▸ Task:
Exactly as written, print out each entry in the data, with no pictures.

(Collected data entries)
□ □ □ □ □
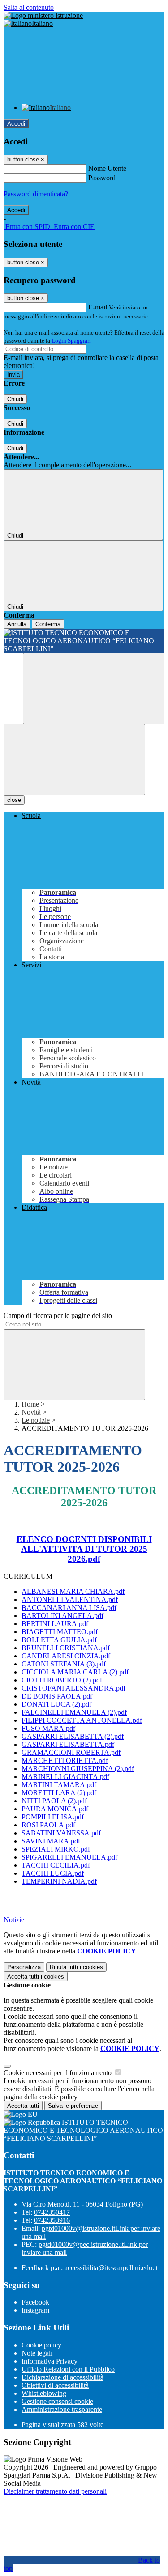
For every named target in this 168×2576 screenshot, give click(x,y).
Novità (31, 1412)
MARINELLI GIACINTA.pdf (65, 1776)
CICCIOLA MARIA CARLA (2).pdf (75, 1672)
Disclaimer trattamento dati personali (55, 2491)
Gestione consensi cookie (57, 2401)
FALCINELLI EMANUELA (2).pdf (74, 1712)
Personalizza (24, 1967)
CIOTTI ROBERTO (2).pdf (62, 1680)
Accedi (16, 123)
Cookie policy (41, 2345)
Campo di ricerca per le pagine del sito (58, 1315)
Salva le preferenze (73, 2105)
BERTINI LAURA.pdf (55, 1623)
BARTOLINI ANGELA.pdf (62, 1615)
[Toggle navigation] (74, 759)
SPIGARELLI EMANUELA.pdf (69, 1857)
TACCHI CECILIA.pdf (56, 1865)
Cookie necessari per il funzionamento (58, 2072)
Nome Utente (107, 168)
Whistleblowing (44, 2393)
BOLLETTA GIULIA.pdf (59, 1640)
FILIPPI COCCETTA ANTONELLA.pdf (82, 1720)
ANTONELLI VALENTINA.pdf (70, 1599)
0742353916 (52, 2220)
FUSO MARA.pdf (48, 1728)
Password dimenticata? (36, 194)
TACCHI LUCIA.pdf (53, 1873)
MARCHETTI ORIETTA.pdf (65, 1760)
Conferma (47, 624)
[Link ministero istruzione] (43, 15)
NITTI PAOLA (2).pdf (54, 1801)
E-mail (97, 307)
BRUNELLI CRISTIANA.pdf (66, 1648)
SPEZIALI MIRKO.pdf (56, 1849)
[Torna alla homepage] (84, 641)
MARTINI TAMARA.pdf (59, 1784)
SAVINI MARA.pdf (51, 1841)
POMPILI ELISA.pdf (53, 1817)
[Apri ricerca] (93, 688)
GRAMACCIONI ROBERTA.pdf (71, 1752)
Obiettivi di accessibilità (55, 2385)
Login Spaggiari (71, 340)
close (14, 800)
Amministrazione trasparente (62, 2409)
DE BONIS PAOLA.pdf (57, 1696)
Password (102, 178)
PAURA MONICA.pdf (55, 1809)
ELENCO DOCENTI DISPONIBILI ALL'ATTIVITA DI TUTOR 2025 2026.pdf (84, 1548)
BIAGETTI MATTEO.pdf (60, 1631)
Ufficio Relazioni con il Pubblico (68, 2369)
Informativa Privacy (50, 2361)
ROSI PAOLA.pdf (48, 1825)
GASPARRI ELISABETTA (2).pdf (73, 1736)
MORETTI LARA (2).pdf (59, 1792)
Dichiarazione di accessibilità (62, 2377)
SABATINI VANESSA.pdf (61, 1833)
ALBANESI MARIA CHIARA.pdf (73, 1591)
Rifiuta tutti (76, 1967)
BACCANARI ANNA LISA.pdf (69, 1607)
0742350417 (52, 2212)
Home (30, 1404)
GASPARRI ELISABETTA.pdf (68, 1744)
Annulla (16, 624)
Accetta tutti (35, 1976)
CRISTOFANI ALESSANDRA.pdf (73, 1688)
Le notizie (36, 1420)
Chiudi (15, 399)
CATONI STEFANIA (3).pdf (64, 1664)
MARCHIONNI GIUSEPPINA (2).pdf (78, 1768)
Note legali (37, 2353)
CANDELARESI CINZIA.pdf (66, 1656)
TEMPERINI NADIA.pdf (59, 1881)
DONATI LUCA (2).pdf (56, 1704)
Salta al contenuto (29, 7)
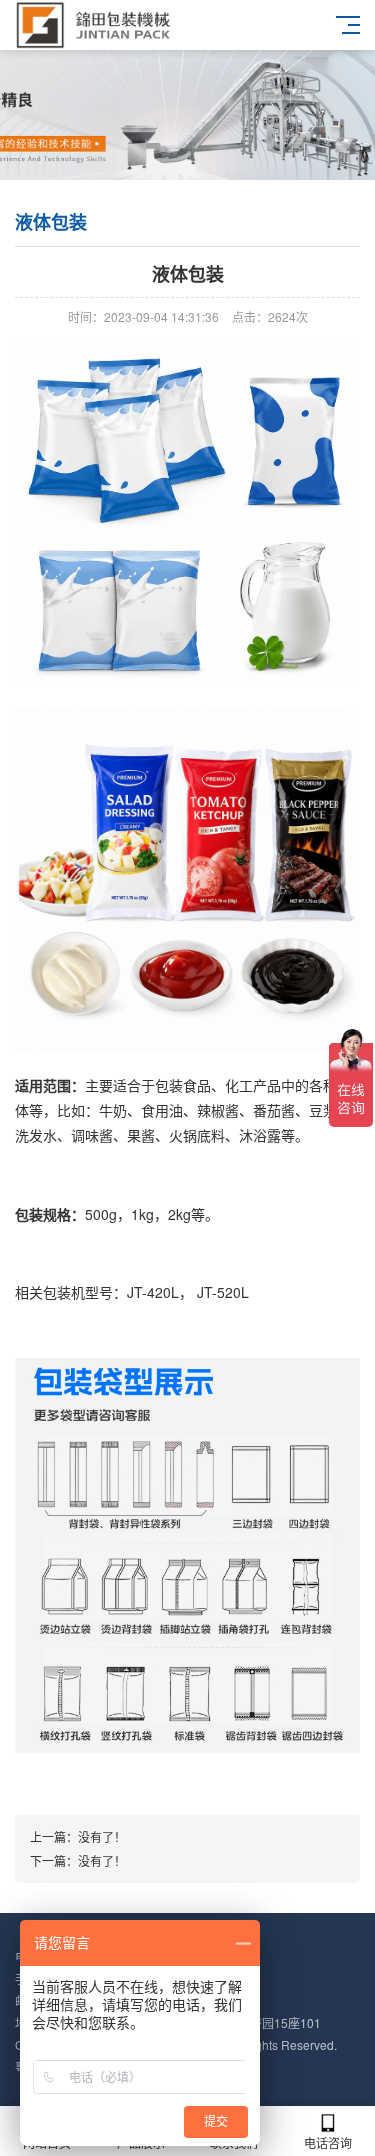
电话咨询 (328, 2142)
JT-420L (153, 1292)
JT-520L (223, 1292)
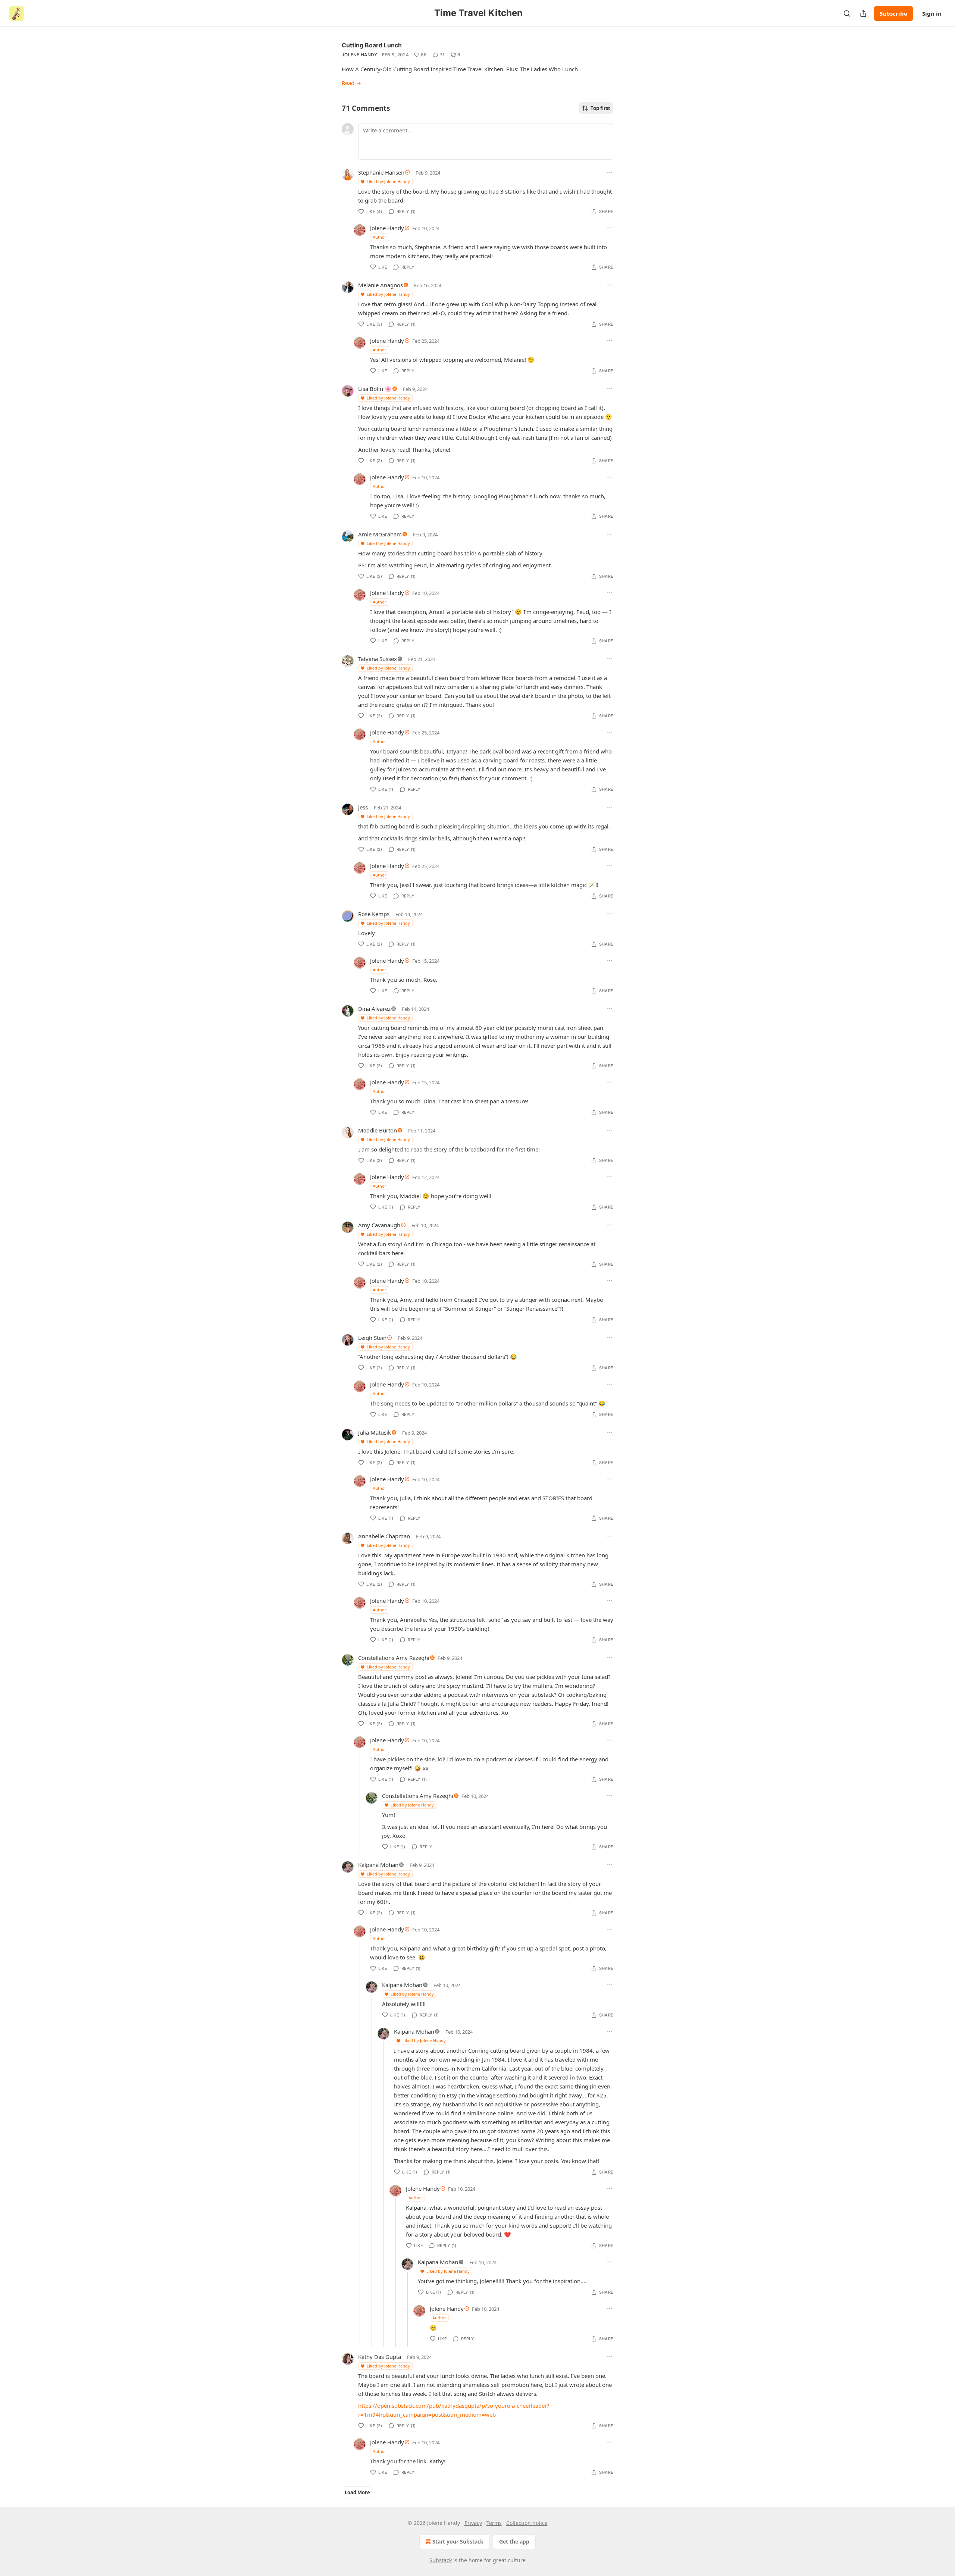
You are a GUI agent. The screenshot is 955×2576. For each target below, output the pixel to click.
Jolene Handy (360, 54)
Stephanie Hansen (381, 172)
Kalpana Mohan (378, 1864)
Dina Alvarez (374, 1008)
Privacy (473, 2522)
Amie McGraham (380, 534)
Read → (351, 83)
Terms (494, 2522)
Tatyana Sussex (377, 658)
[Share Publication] (863, 13)
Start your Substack (457, 2541)
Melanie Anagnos (380, 285)
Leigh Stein (372, 1337)
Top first (600, 108)
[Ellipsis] (610, 172)
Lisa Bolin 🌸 (375, 388)
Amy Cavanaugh (379, 1225)
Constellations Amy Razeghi (393, 1657)
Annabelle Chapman (384, 1536)
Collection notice (527, 2522)
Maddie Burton (377, 1130)
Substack (440, 2560)
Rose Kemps (373, 914)
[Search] (846, 13)
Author (379, 237)
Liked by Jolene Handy (388, 181)
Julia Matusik (374, 1432)
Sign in (932, 13)
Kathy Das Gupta (379, 2356)
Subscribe (893, 13)
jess (363, 807)
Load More (357, 2492)
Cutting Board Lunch (372, 45)
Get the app (514, 2541)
□ □ □ □ □
▸ Result of the exercise:
For every named target in this 168×2576 screenshot, give click(x,y).
Novità (31, 1412)
MARINELLI GIACINTA.pdf (65, 1776)
CICCIOLA MARIA CARLA (2).pdf (75, 1672)
Disclaimer trattamento dati personali (55, 2491)
Gestione consensi cookie (57, 2401)
FALCINELLI EMANUELA (2).pdf (74, 1712)
Personalizza (24, 1967)
CIOTTI ROBERTO (2).pdf (62, 1680)
Accedi (16, 123)
Cookie policy (41, 2345)
Campo di ricerca per le pagine del sito (58, 1315)
Salva le preferenze (73, 2105)
BERTINI LAURA.pdf (55, 1623)
BARTOLINI ANGELA.pdf (62, 1615)
[Toggle navigation] (74, 759)
SPIGARELLI EMANUELA.pdf (69, 1857)
TACCHI CECILIA.pdf (56, 1865)
Cookie necessari per il funzionamento (58, 2072)
Nome Utente (107, 168)
Whistleblowing (44, 2393)
BOLLETTA GIULIA.pdf (59, 1640)
FILIPPI COCCETTA ANTONELLA.pdf (82, 1720)
ANTONELLI VALENTINA.pdf (70, 1599)
0742353916 (52, 2220)
FUSO MARA.pdf (48, 1728)
Password dimenticata? (36, 194)
TACCHI LUCIA.pdf (53, 1873)
MARCHETTI ORIETTA.pdf (65, 1760)
Conferma (47, 624)
[Link ministero istruzione] (43, 15)
NITTI PAOLA (2).pdf (54, 1801)
E-mail (97, 307)
BRUNELLI CRISTIANA.pdf (66, 1648)
SPEZIALI MIRKO.pdf (56, 1849)
[Torna alla homepage] (84, 641)
MARTINI TAMARA.pdf (59, 1784)
SAVINI MARA.pdf (51, 1841)
POMPILI ELISA.pdf (53, 1817)
[Apri ricerca] (93, 688)
GRAMACCIONI ROBERTA.pdf (71, 1752)
Obiettivi di accessibilità (55, 2385)
Login Spaggiari (71, 340)
close (14, 800)
Amministrazione trasparente (62, 2409)
DE BONIS PAOLA.pdf (57, 1696)
Password (102, 178)
PAURA MONICA.pdf (55, 1809)
ELENCO DOCENTI DISPONIBILI ALL'ATTIVITA DI TUTOR 2025 2026.pdf (84, 1548)
BIAGETTI MATTEO.pdf (60, 1631)
Ufficio Relazioni con il Pubblico (68, 2369)
Informativa Privacy (50, 2361)
ROSI PAOLA.pdf (48, 1825)
GASPARRI ELISABETTA (2).pdf (73, 1736)
MORETTI LARA (2).pdf (59, 1792)
Dichiarazione di accessibilità (62, 2377)
SABATINI VANESSA.pdf (61, 1833)
ALBANESI MARIA CHIARA.pdf (73, 1591)
Rifiuta tutti (76, 1967)
BACCANARI ANNA LISA.pdf (69, 1607)
0742350417 (52, 2212)
Home (30, 1404)
GASPARRI ELISABETTA.pdf (68, 1744)
Annulla (16, 624)
Accetta tutti (35, 1976)
CRISTOFANI ALESSANDRA.pdf (73, 1688)
Le notizie (36, 1420)
Chiudi (15, 399)
CATONI STEFANIA (3).pdf (64, 1664)
MARCHIONNI GIUSEPPINA (2).pdf (78, 1768)
Note legali (37, 2353)
CANDELARESI CINZIA.pdf (66, 1656)
TEMPERINI NADIA.pdf (59, 1881)
DONATI LUCA (2).pdf (56, 1704)
Salta al contenuto (29, 7)
电话咨询 (328, 2142)
JT-420L (153, 1292)
JT-520L (223, 1292)
You are a GUI agent. The screenshot is 955×2576. For each target below, output the pixel to click.
Jolene Handy (360, 54)
Stephanie Hansen (381, 172)
Kalpana Mohan (378, 1864)
Dina Alvarez (374, 1008)
Privacy (473, 2522)
Amie McGraham (380, 534)
Read → (351, 83)
Terms (494, 2522)
Tatyana Sussex (377, 658)
[Share Publication] (863, 13)
Start your Substack (457, 2541)
Melanie Anagnos (380, 285)
Leigh Stein (372, 1337)
Top first (600, 108)
[Ellipsis] (610, 172)
Lisa Bolin 🌸 (375, 388)
Amy Cavanaugh (379, 1225)
Constellations Amy Razeghi (393, 1657)
Annabelle Chapman (384, 1536)
Collection notice (527, 2522)
Maddie Burton (377, 1130)
Substack (440, 2560)
Rose Kemps (373, 914)
[Search] (846, 13)
Author (379, 237)
Liked by Jolene Handy (388, 181)
Julia Matusik (374, 1432)
Sign in (932, 13)
Kathy Das Gupta (379, 2356)
Subscribe (893, 13)
jess (363, 807)
Load More (357, 2492)
Cutting Board Lunch (372, 45)
Get the app (514, 2541)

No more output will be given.